Reconstruction coupled with acoustic wave propagation and nonlinear effect

We assumed the HIFU intensity a priori in the reconstruction; thus, the absorption coefficient in the heat source (equation [2]) can be recovered more easily when I(x,y,z,t) is known. This assumption can be removed by incorporating an acoustic wave propagation model into the reconstruction algorithm, allowing simultaneous estimation of the HIFU intensity distribution while iteratively updating the acoustic absorption coefficient and thermal diffusivity. However, the computing time added by incorporating the wave propagation model is negligible compared with the overall reconstruction time. The separation of terms in the heat source (product of the acoustic absorption coefficient and HIFU intensity profile) is analogous to that in quantitative photoacoustic tomography where we have successfully separated the product of the optical absorption coefficient and optical fluence by incorporating a light transport model into the reconstruction algorithm for the recovery of absorbed energy density (Yuan and Jiang 2006, 2009).

A non-linear acoustic propagation model that accounts for non-linear acoustical effects, for example, harmonic generation, can further improve the formulation.

Computation speed

Online implementation of the reconstruction method requires fast reconstruction speed, which depends on the size of the mesh used in an FE mesh-based method to solve differential equations.
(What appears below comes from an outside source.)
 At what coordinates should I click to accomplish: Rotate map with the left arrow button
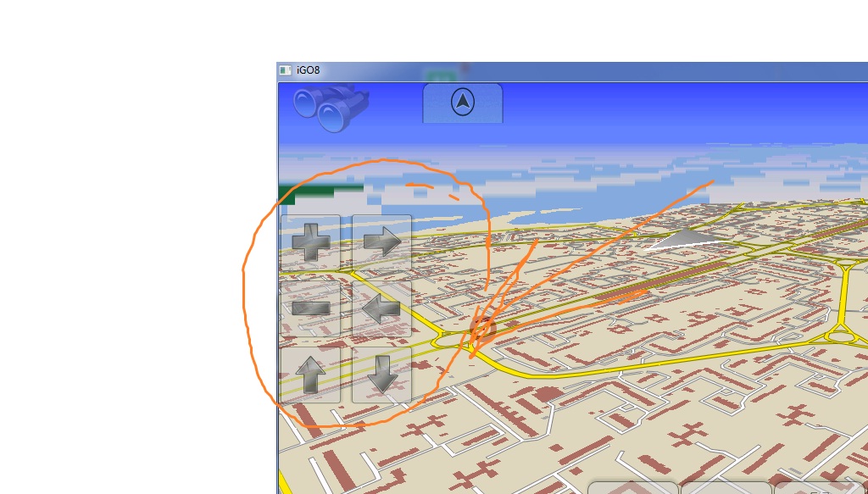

The computational memory size required to store the matrices in equation (7) can be a limiting factor in high-accuracy reconstruction. Implementation of a GPU-based algorithm can reduce the computation time dramatically and make possible real-time detection of tissue changes during HIFU therapy.

Limitations of the method

Our reconstruction method is based on the ability to obtain the temperature on a tissue surface. Because IR emission is highly attenuated in water, the method involving IR thermography is limited to HIFU applications in which IR thermography is feasible. Zderic et al. (2008) and Ogan et al. (2003) have described HIFU experiments on muscle and liver treatment in animals in which an IR camera was used to measure the temperature rise during HIFU exposure. In their experiments, the IR camera could obtain the surface temperature while the HIFU focus was 1–2 cm below the surface. Although so far no specific clinical applications have been reported, this method is still promising for future treatment of breast and other cancers.

CONCLUSIONS

A tomographic inverse computational approach was developed to reconstruct tissue properties and temperature in a tissue volume based on the time-dependent temperature on a tissue surface. With the use of sub-ablative HIFU, the method can be used as a thermal probe to obtain sub-surface tissue properties and detect sub-surface lesions. Although this technique can also be used to detect thermal lesions in heterogenous tissue, in the current study we used it in homogenous tissue. The non-invasive reconstruction technique can be extended to reconstruction of time-dependent tissue properties and, hence, can improve non-invasive volumetric temperature imaging during HIFU ablation.

Acknowledgments

This research was supported in part by NIH (R01 EB008999). The authors also thank J. Beeney for assistance with implementation of the infrared system.